NASİHAT VERMEK BUGÜN İMKAN DIŞINDA KALMIŞTIR

Nasihat kelimesinin mânâsı “öğüt” değildir.

Araç-gereç kelimesinin mukabili de malzeme olmadığı gibi... Malzeme kelimesinin yerini tutmaz.

O mânâyı vermez.

Kuru bir laf olur...

Nasihat demek: İnsanın yaratılışında mânevî tarafda birçok İlâhî his ve duygular vardır. Kalem ve ilim ile bunların merkezlerine inerek onları geliştirmek adetâ dimağdaki İlâhî bilgisayar tuşlarına geçirip içindeki nüveyi ortaya çıkarmak için nasihat icabeder.

Malûm ve var olan bir şeyi ortaya çıkarmak için o merkezleri okşayarak bazen sert, bazen yumuşak, kalbe hitap eden bir nevi vaaz etmektir.

Bir tohumda gizli “çınarın” ortaya çıkması için yaratılışında ona verilen emir üzerine hareket eder.

Emir nedir: Toprak, hararet, güneş, suyu sana bulan HAYY ile ortaya çık emri..

Kültür. Edebiyat. Müzik. An’ane. Tarih herşey bunda âmildir.

İnsan ALLAH’ın sevgisiyle yaratılmış en güzel mahlûktur.

Bu sevgi hakiki bir kadın ile tezahür eder, ortaya çıkar. Bu güzellikde olan insanlar anlamadıklarına daha çok inanırlar.

Mânevî meselelerde hiçbir sisteme girmeden düşünmek lâzımdır.
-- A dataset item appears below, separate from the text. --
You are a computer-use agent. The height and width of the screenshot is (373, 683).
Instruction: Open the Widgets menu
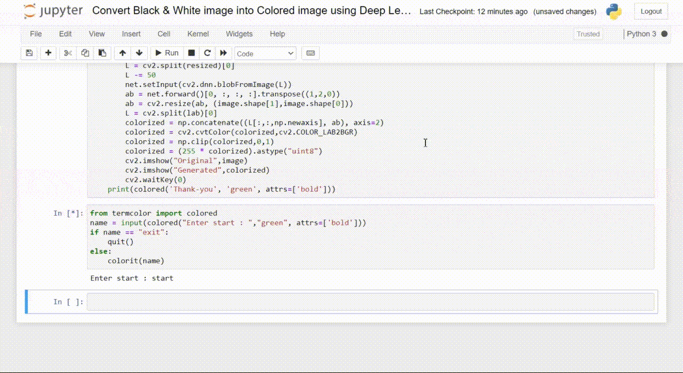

Güya tekâmül için her şeyimiz değişti.

Hâlâ da değişiyor.

Bugünkü Türkçe gibi değişen ve bası boş bir dil ile eskiyi kitaplarıyla anlatmak imkân haricine çıkmıştır.

Bu dil ile hiç kimse kendi içine inmeye muvaffak olamaz.

Nasihatdaki hitapların, kelimelerin yerine varacak “malzeme” bütün kalmamıştır.

“Araç gerecin” işi değildir bu.

Çok şükür ki kusurlar hatalar koku hâlinde değildir.

Eğer koku hâlinde olsaydı birbirimizin yanında duramazdık.

Koku dünyaya, cesede aittir.

Bu günün insanları arasıra kendi kendilerini hatırlıyorlar.

O da ne zaman söylemekten utanırım.

Hani bazı yerlerimiz vardır ülkemizde “deprem” sebebiyle hatırlanır. Yazık...

ALLAH kelâmında :

Kul ve hayvan hakkı ile bana gelmeyin diyor.

Bu ne demektir?

Âhirete böyle gelmeyin demek değildir.

Mânâyı, emri anla!

Onun içinde bir merhamet, acıma ve sevgi gizlidir.

Eşşek!..

İnsanların ruhî hamulesi olan İlâhî tarafı ki buna biz:

“Âdemiyet tarafı” diyoruz.

Bu hâmule ile temas için şu sözleri bilmek lâzımdır.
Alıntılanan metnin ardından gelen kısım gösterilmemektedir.